Tsinghua University and Beijing Institute of Mathematical Sciences and Applications
A reception will precede the event at 4:00 pm in 101A Crowley Hall
The geometry of genome space and its applications
Imitating Hilbert who proposed twenty-three problems in mathematics in 1900, DAPRA proposed twenty-three problems in pure and applied mathematics in 2008. These problems will be proven to be very influential for the development of mathematics in 21st-century. In the number 15 of DAPRA problems, we are asked to understand "The Geometry of Genome Space". A genome space consists of all known genomes of living beings and provides insights into their relationships, reflecting the important nature of the genomic universe. Mathematically, the genome space can be considered as the moduli space in mathematics. In this talk, we shall show that genome sequences can be canonically embedded in a high-dimensional Euclidean space by means of their natural vectors which describe the nucleotides distribution information within the genome sequence. In this way, we construct genome space as a subspace in a high-dimensional Euclidean space. In this space, a genome sequence is uniquely represented as a point, and how sequences are distributed in the genome space is determined. The similarity of sequences can be measured by the natural metric which is different from the induced metric from the ambient Euclidean space. Like our physical world, the dark matter / dark energy plays a crucial role in the construction of the correct natural metric in genome space. Here, we report the construction of genome spaces of virus, bacteria, and plants with natural metrics.

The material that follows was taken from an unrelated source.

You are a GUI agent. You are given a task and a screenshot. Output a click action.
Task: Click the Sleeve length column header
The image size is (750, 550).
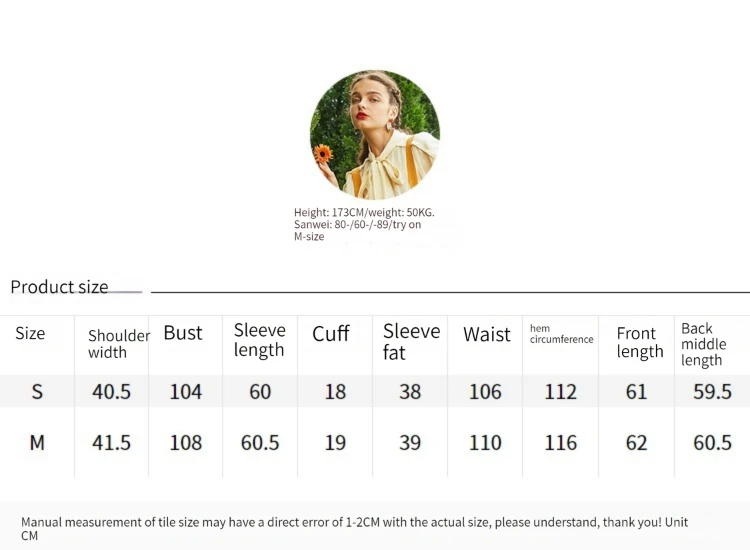point(259,340)
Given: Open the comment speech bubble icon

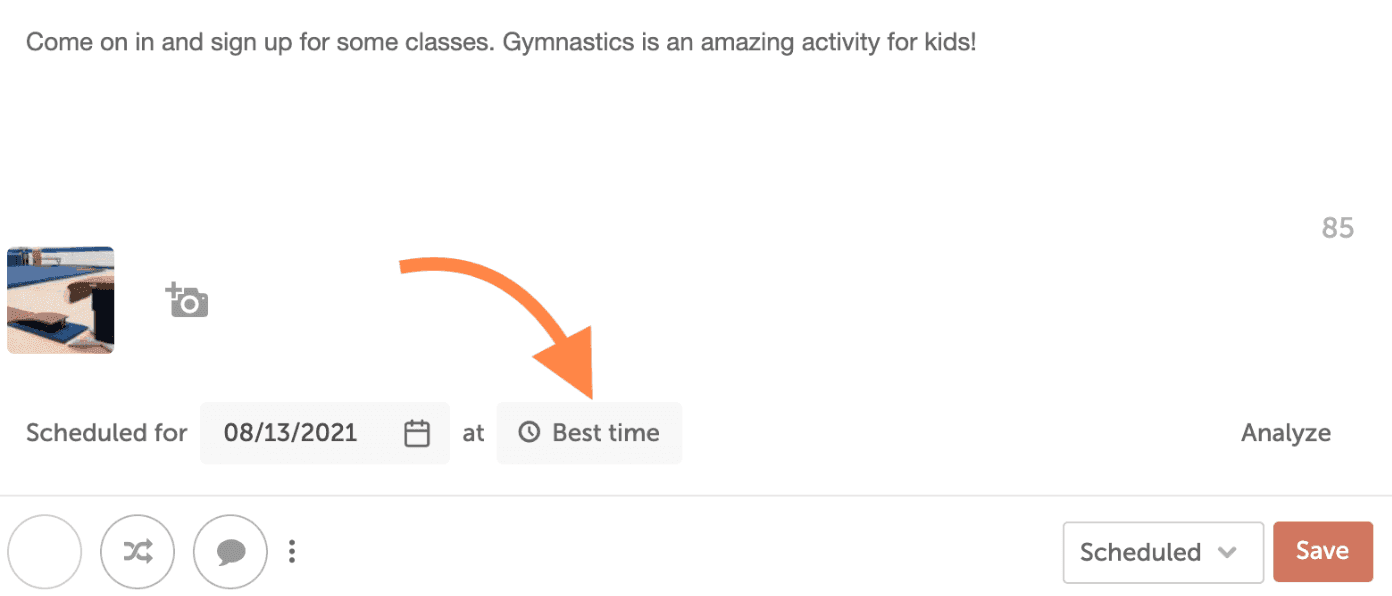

These metrics are quite different in each genome space because different dark matter / dark energy may bend the space-time as predicted by Einstein theory.
DAPRA problem # 23 asks: What are the Fundamental Laws of Biology? Our convex hull principle for molecular biology states that the convex hull formed from natural vectors of one biological group does not intersect with the convex hull formed from any other biological group. This can be viewed as one of the Fundamental Laws of Biology for which DAPRA has been looking for since 2008. As applications, we provide the first mathematical method to find undiscovered genome sequence. Our theory allows us to explore where SARS-CoV-2 originated from. It provides a novel geometric perspective to study molecular biology. It also gives accurate way for large-scale sequences comparison in real-time manner.
Stephen Yau, professor at Tsinghua University and a distinguished professor emeritus at the University of Illinois at Chicago, earned his doctorate from State University of New York at Stony Brook, and was a member of Princeton University’s Institute for Advanced Study as well as an assistant professor at Harvard University. He founded the Journal of Algebraic Geometry in 1991. He received the ICCM Chern Prize in 2019. He is an American Mathematical Society Fellow and Institute of Electrical and Electronics Engineers Fellow and received Guggenheim and Sloan Research Fellowships.